In Matthew 6:14-15, we read that if we forgive our fellow man his sins, our heavenly Father will forgive us ours. If we don’t, he won’t. Now I don’t think this is taken to mean that you must forgive to earn your salvation. I believe it’s a statement speaking about the nature of those who have salvation. They will forgive their fellow man.

For Christians though, we do not have an option of if we will forgive or not. We simply forgive. It does not mean we always like it. It does not mean it is always easy. I have to do things every day that are Christian duty that I don’t necessarily like and don’t necessarily enjoy. The point is that we are commanded to do something and our feelings are irrelevent to if it should be done or not.

Now there are some things though that I do think it’s good to have caution for. If someone harms your children for instance and you forgive them, it doesn’t mean that when you go out to dinner with your spouse, you call them up and let them be a babysitter. Forgiveness simply means that you will not make them pay for the sin they committed against you.

It also does not mean there are no consequences. In the Heavenly court, you are redeemed and your sins are no longer counted against you, but that does not mean there are no consequences in the earthly realm. While king David repented, his son still died. While a criminal today can repent of his crime, it does not mean he gets to avoid jail.

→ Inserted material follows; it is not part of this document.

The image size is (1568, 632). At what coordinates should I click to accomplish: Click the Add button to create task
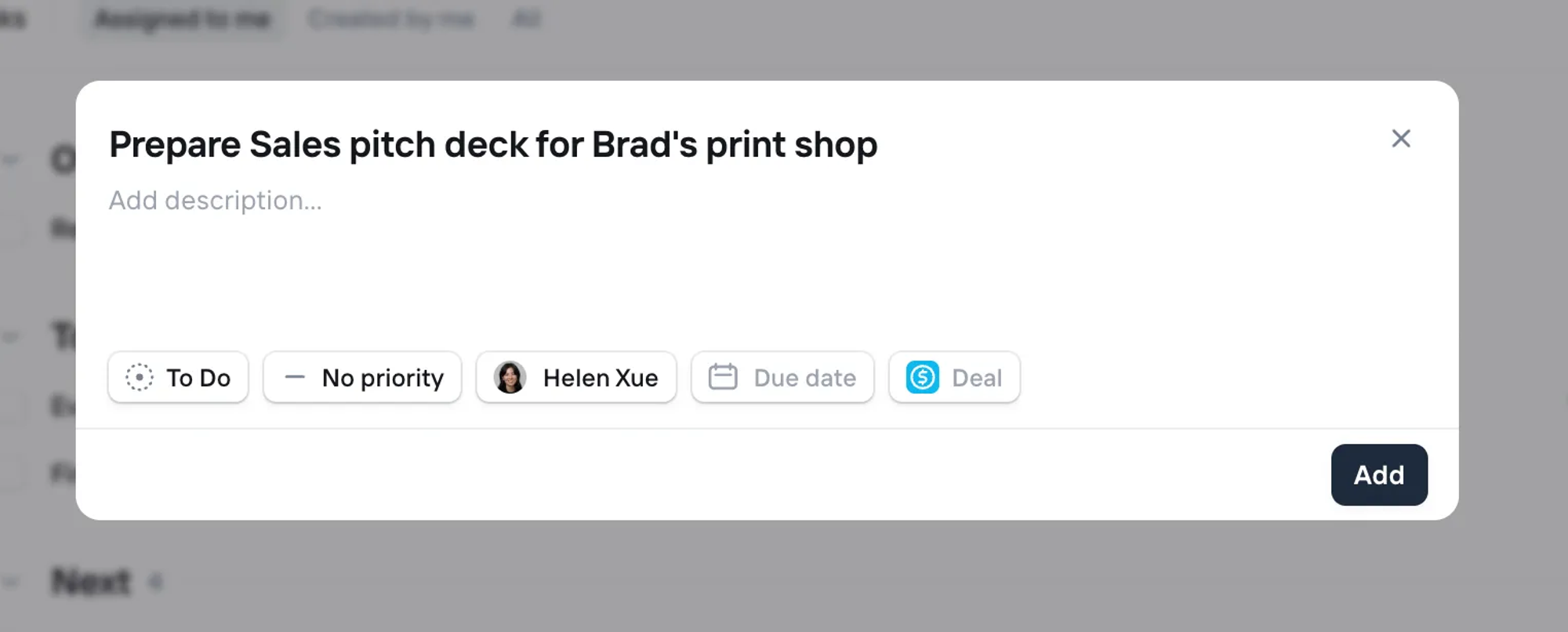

However, it is still not optional, and that is the main point. We have been forgiven a great deal and the good news for us is that it’s freely given. How often do we stop and think about this forgiveness? Some readers might know that I have described sin before as divine treason. That’s quite a serious charge and God simply looks at that charge and lets us off the eternal hook.

Consider this: Let us suppose that God created us and we failed and he let us go our own way then and did not send a redeemer. Could anyone fault him for doing so? Could anyone say “You owed us forgiveness! You owed us a way!”? Upon what basis. God does not even owe you this very breath that you have. 

Yet while he was under no burden to do something for you, he did it anyway. He sent his Son to grant you forgiveness of the divine treason that you committed against him and even allowed you to be a part of his kingdom forever. When taken in that way, it is quite clear how one can say that forgiveness is not an option. Are you saying a sin committed against you is worse than one committed against God?

He gave up his greatest for you? What’s he asking you to give up? Your pride at least in this regard. Let that other person go. If you cannot do that, then have you really experienced the forgiveness that he offers?